November 2006
iAnatomy uses ORION and multicast to transform medical education
Northern Ontario School of Medicine collaborates with Stanford
The Northern Ontario School of Medicine (NOSM) is making use of ORION's advanced multicasting capabilities to collaborate with California's Stanford School of Medicine and participate in the new iAnatomy initiative.
The medical imaging collaboration is part of an ambitious global effort to digitize all of the world's medical knowledge and introduce new tools and advanced technologies to transform the way medicine is taught and learned.
The iAnatomy project, now in its testing phase, allows NOSM faculty and students to view and manipulate hyper-realistic tissue objects using advanced 3D stereoscopic equipment.

3D digitized image from the recent Northern Ontario School of Medicine ORION multicast test of the iAnatony program, at the Laurentian University campus.
The application uses propriety software developed by Stanford, sharing datasets over the ORION network, CAnet 4 and CENIC, California's advanced research and education network.
"The process requires an advanced network with multicast capabilities and we would not be able to participate in this project without access to ORION," says Mike Korolenko, eLearning Research & Development Specialist, with the Northern Ontario School of Medicine.

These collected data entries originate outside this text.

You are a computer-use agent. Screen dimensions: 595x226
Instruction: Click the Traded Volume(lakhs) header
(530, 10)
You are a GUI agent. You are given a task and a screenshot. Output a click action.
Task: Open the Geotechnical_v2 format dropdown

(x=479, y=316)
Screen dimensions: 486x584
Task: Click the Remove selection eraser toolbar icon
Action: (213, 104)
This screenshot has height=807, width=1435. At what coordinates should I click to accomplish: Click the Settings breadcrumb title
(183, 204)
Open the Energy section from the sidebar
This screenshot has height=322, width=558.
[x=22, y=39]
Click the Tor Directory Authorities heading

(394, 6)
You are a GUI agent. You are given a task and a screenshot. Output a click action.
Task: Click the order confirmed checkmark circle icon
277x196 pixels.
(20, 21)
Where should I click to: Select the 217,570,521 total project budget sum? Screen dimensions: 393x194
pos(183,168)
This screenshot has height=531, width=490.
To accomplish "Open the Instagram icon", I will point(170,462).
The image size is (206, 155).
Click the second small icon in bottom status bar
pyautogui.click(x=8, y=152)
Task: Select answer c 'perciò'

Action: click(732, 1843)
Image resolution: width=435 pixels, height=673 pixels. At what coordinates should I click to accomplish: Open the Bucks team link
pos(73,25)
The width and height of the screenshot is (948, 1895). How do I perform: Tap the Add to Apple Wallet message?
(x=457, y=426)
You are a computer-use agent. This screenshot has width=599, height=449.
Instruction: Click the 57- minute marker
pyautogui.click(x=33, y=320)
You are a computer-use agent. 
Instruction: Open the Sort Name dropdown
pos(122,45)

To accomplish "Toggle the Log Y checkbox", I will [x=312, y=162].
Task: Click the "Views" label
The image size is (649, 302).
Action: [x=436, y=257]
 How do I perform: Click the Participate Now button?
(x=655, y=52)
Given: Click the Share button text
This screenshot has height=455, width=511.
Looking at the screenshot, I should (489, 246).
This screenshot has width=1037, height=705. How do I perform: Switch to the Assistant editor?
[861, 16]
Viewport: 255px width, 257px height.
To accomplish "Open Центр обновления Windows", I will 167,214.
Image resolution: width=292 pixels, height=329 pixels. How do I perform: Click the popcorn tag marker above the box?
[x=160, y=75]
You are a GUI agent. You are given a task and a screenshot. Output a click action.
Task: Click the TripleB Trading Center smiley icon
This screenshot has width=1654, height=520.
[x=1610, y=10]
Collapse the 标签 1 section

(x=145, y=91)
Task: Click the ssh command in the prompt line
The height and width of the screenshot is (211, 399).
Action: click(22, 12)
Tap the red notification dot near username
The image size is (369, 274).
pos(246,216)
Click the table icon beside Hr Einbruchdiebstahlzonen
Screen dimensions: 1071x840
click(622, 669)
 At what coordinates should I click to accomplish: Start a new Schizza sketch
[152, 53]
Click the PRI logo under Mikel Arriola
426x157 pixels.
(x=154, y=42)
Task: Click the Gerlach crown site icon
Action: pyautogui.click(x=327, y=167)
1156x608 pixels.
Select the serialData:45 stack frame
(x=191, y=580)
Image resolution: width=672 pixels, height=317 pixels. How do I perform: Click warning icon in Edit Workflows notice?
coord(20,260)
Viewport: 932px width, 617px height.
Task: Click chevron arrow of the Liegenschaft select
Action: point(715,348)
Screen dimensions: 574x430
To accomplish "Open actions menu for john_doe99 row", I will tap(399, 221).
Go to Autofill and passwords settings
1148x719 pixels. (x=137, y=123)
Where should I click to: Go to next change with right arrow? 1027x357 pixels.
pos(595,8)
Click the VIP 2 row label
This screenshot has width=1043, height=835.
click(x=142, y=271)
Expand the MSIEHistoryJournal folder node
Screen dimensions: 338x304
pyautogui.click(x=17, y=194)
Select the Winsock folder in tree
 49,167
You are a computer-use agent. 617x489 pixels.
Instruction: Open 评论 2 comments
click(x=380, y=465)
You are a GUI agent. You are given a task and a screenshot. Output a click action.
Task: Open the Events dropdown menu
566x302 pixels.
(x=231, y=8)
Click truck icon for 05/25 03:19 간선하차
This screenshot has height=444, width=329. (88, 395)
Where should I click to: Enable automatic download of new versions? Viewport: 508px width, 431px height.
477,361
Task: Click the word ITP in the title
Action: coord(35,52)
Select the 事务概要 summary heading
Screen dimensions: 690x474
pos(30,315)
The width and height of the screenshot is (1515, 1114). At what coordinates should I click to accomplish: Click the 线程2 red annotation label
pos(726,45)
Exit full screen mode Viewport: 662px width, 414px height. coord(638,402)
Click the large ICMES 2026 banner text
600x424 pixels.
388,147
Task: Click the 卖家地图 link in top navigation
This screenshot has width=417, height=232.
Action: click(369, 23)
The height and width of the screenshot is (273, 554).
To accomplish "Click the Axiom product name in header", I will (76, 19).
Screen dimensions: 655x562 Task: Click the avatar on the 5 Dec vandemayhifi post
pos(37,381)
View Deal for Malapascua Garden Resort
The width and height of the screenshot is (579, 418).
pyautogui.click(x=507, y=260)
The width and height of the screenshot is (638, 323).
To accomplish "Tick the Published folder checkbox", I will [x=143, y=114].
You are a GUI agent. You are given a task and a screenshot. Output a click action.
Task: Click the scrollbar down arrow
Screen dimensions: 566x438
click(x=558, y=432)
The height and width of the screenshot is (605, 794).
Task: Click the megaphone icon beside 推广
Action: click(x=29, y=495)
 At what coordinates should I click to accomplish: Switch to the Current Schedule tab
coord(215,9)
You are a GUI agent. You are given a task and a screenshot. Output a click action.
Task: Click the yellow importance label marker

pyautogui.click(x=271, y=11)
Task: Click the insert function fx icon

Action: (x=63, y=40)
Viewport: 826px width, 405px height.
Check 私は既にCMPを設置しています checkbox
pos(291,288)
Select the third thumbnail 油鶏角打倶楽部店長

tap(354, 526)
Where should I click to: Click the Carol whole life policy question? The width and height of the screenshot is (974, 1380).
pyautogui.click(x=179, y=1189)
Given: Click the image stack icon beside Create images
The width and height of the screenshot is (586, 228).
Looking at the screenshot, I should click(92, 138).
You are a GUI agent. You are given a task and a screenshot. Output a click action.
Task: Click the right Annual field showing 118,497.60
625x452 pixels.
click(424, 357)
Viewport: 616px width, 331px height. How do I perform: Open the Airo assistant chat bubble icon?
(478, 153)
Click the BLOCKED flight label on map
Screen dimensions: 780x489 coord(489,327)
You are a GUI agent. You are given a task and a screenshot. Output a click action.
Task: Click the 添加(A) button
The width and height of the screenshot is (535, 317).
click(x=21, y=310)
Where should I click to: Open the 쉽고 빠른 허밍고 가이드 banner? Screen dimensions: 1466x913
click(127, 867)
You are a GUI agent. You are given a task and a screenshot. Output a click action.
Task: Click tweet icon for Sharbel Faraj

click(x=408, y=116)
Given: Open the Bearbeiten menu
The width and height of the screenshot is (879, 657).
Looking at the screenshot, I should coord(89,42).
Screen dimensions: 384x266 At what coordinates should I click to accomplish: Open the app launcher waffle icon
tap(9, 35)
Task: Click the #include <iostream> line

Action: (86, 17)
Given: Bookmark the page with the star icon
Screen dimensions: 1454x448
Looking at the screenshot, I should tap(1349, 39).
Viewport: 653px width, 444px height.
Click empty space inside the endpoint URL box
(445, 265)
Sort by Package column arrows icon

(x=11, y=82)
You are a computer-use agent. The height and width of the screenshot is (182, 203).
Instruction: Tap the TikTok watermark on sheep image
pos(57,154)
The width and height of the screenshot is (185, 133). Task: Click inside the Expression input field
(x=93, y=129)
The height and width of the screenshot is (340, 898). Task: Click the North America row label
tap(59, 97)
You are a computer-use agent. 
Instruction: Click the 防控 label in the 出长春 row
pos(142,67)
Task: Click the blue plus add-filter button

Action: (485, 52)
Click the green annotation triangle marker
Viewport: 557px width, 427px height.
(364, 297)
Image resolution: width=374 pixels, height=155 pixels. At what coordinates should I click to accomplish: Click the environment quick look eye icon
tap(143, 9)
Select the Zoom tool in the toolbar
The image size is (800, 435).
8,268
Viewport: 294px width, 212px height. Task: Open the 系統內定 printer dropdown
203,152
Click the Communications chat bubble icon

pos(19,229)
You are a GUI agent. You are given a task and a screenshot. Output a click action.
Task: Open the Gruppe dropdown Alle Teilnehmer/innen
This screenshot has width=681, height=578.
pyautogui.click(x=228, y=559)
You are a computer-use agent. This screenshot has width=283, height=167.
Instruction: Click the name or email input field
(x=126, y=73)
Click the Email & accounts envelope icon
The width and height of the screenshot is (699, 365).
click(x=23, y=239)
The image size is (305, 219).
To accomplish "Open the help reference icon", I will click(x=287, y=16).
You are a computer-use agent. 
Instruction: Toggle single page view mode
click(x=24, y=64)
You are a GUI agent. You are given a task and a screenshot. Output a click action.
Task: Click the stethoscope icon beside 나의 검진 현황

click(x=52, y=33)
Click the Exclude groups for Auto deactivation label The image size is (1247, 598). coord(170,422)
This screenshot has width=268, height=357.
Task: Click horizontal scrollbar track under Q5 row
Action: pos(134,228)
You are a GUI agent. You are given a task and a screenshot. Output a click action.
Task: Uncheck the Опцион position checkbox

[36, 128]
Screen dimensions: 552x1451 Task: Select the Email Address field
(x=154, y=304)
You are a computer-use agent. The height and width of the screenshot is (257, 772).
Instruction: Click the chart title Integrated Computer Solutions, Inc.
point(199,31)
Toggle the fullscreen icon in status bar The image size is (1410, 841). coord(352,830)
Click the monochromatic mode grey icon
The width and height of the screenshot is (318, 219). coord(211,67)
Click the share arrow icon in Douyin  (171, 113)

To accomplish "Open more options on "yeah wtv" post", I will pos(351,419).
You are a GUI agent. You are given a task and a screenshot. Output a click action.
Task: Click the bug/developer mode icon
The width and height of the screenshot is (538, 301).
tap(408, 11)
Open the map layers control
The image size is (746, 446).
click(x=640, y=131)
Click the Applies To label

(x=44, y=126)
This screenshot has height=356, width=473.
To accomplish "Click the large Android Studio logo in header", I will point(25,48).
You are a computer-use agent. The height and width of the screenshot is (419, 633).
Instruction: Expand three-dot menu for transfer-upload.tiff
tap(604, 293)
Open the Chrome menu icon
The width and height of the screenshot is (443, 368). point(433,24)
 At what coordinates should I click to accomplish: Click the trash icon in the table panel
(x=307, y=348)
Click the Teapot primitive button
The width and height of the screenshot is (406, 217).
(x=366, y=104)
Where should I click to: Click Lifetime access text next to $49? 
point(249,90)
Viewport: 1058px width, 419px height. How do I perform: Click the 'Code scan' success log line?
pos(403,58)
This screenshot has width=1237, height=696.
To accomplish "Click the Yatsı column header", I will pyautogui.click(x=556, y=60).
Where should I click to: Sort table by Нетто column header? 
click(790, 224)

Unlike a unicast of a standard video signal over the Internet, a multicast application makes use of the 'spider web' of interconnecting points on multicast-enabled IP networks, like ORION, to allow a signal from a single point on the network to be multicast to multiple locations, using the same bandwidth.
ORION staff recently assisted with successful multicast testing of the application between Laurentian University and Stanford, paving the way for the introduction of the new resource throughout the school.
The new school of medicine shares two campus locations, at Laurentian University in Sudbury and Lakehead University in Thunder Bay, a distance of 670 kilometres. The connection of the two locations over ORION enables the institutions to function as one, integrated facility.

3D digitized image from the recent Northern Ontario School of Medicine ORION multicast test of the iAnatony program, at the Laurentian University campus.
The iAnatomy project uses a Remote Stereo Viewer Application developed by Dr. Steven Senger of the University of Wisconsin - LaCrosse, with the Haptic Audio Visual Network for Education and Training (HAVnet) Project. It not only allows participants, wearing stereo viewing instruments, to view high-definition, three dimensional objects, such as hearts and lungs, it also allows participants to 'take control' of the object and lead sessions involving multiple users in different locations over the network.
The project, led out of the Stanford University Medical Media and Information Technologies office, operates an interactive server.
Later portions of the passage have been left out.